沿ドニエストル(トランスニストリア)は旧ソ連崩壊前後の1992年の紛争を経てモルドバから分離し、現在も事実上の独立状態にある未承認地域である。ロシアの支援を受けながら30年以上にわたり大きな衝突は回避されてきたが、近年はモルドバの親欧州路線の強化に伴い緊張が再燃している。
ショイグ氏はモルドバのサンドゥ(Maia Sandu)大統領が和平交渉を妨げていると批判し、地域住民が選挙や国民投票に参加する機会を制限していると主張した。さらに、モルドバがロシアの「平和維持部隊」指揮官の入国を拒否したことや、同地域に対する課税強化の動きを問題視し、状況悪化の要因と位置づけた。
一方、モルドバ側は沿ドニエストル問題を抱えたままでも欧州連合(EU)加盟を進める方針を崩していない。サンドゥ氏は2030年までの加盟を目標に掲げており、領土問題の未解決が統合プロセスの障害にはならないとの立場を示している。こうした姿勢はロシアとの対立を一層深める要因となっている。
直近では、モルドバと沿ドニエストルの協議が停滞し、双方が相手の対応を非難する状況が続く。ロシア兵約1500人の駐留問題や税制の適用拡大、エネルギー供給をめぐる摩擦など、複数の争点が絡み合っている。
さらに、ウクライナ戦争の影響も無視できない。ウクライナは国境を封鎖し、沿ドニエストルへの物流に影響を与えているほか、ロシア地域への影響力も変化している。これにより同地域は経済的・エネルギー的に不安定な状況に置かれ、政治的緊張と相まって不確実性が増している。

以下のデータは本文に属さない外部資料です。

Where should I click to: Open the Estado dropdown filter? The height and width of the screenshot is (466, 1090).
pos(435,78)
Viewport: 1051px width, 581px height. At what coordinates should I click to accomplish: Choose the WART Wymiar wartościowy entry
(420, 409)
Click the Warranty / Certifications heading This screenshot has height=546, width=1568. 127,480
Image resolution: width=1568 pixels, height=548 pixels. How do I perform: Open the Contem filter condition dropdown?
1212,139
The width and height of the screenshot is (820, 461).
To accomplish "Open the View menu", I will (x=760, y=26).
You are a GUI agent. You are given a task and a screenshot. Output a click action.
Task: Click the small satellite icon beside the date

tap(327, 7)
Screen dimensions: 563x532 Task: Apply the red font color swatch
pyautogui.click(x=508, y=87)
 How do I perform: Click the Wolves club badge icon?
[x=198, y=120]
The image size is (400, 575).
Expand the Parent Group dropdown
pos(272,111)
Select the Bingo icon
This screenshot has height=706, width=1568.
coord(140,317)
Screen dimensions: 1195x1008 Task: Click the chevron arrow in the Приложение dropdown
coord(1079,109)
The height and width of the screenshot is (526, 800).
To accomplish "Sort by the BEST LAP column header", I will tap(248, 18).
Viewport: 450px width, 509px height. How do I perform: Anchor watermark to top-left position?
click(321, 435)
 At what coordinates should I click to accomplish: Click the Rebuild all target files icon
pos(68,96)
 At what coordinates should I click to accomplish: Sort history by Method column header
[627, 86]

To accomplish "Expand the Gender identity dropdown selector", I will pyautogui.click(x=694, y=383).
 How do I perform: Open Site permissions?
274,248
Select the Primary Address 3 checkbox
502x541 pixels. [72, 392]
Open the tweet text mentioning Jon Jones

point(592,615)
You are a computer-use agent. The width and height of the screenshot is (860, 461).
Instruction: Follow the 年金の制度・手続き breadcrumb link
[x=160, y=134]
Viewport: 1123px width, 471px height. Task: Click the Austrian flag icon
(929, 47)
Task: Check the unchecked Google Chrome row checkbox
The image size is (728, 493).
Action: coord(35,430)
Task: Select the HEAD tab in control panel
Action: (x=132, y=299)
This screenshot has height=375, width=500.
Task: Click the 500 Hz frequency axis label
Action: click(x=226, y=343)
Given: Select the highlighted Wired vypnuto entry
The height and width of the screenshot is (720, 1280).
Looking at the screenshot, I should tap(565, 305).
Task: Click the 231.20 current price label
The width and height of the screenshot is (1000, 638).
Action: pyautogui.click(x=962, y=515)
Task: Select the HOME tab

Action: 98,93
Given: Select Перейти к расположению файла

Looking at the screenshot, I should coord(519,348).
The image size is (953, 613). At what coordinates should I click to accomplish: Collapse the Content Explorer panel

ロシア側は現時点で「最悪のシナリオ」を望んでいないとしつつも、「あらゆる可能性を検討している」と明言し、事態のエスカレーションへの懸念は拭えない。沿ドニエストルはウクライナと国境を接し、紛争の拡大や新たな軍事的緊張の火種となる可能性が指摘されている。
冷戦後に「凍結された紛争」とされてきたこの問題は、欧州の安全保障環境の変化とともに再び動き始めている。モルドバの欧州志向、ロシアの影響力維持、そしてウクライナ戦争という三つの要因が交錯する中で、沿ドニエストルをめぐる情勢は一層複雑化している。今後の外交交渉の行方と各国の対応が地域の安定に大きな影響を及ぼすとみられる。